Records pointing to text and elements:
-- start --
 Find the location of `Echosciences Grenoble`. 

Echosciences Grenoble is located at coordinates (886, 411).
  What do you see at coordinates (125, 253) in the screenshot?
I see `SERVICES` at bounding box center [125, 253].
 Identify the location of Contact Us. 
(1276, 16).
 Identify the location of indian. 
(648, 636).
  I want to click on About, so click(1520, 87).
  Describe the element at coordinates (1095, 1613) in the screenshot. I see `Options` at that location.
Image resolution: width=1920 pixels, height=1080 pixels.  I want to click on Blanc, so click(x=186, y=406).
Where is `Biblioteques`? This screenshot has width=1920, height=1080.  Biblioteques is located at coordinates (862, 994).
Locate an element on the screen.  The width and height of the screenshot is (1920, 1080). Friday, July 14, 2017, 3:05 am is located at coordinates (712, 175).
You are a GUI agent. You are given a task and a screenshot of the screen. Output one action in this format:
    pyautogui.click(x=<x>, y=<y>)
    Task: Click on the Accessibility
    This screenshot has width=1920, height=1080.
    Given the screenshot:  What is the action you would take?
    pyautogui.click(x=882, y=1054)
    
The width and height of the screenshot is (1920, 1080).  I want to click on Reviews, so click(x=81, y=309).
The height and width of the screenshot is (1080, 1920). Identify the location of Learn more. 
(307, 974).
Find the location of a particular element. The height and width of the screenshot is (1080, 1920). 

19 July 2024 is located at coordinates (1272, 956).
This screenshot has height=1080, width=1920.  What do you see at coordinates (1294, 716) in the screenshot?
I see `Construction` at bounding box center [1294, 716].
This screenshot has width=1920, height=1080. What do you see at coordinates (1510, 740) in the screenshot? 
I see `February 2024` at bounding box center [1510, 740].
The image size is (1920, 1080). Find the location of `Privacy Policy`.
-- end --
TASK REQUIREMENTS. Replace "Identify the location of" with "Point to the location of" in every one of the records above, and give all the lines again with nothing else changed.

RESULT OF THIS TASK.
 Find the location of `Echosciences Grenoble`. 

Echosciences Grenoble is located at coordinates (886, 411).
  What do you see at coordinates (125, 253) in the screenshot?
I see `SERVICES` at bounding box center [125, 253].
 Point to the location of Contact Us. 
(1276, 16).
 Point to the location of indian. 
(648, 636).
  I want to click on About, so click(1520, 87).
  Describe the element at coordinates (1095, 1613) in the screenshot. I see `Options` at that location.
Image resolution: width=1920 pixels, height=1080 pixels.  I want to click on Blanc, so click(x=186, y=406).
Where is `Biblioteques`? This screenshot has width=1920, height=1080.  Biblioteques is located at coordinates (862, 994).
Locate an element on the screen.  The width and height of the screenshot is (1920, 1080). Friday, July 14, 2017, 3:05 am is located at coordinates (712, 175).
You are a GUI agent. You are given a task and a screenshot of the screen. Output one action in this format:
    pyautogui.click(x=<x>, y=<y>)
    Task: Click on the Accessibility
    This screenshot has width=1920, height=1080.
    Given the screenshot:  What is the action you would take?
    pyautogui.click(x=882, y=1054)
    
The width and height of the screenshot is (1920, 1080).  I want to click on Reviews, so click(x=81, y=309).
The height and width of the screenshot is (1080, 1920). Point to the location of Learn more. 
(307, 974).
Find the location of a particular element. The height and width of the screenshot is (1080, 1920). 

19 July 2024 is located at coordinates (1272, 956).
This screenshot has height=1080, width=1920.  What do you see at coordinates (1294, 716) in the screenshot?
I see `Construction` at bounding box center [1294, 716].
This screenshot has width=1920, height=1080. What do you see at coordinates (1510, 740) in the screenshot? 
I see `February 2024` at bounding box center [1510, 740].
The image size is (1920, 1080). Find the location of `Privacy Policy`.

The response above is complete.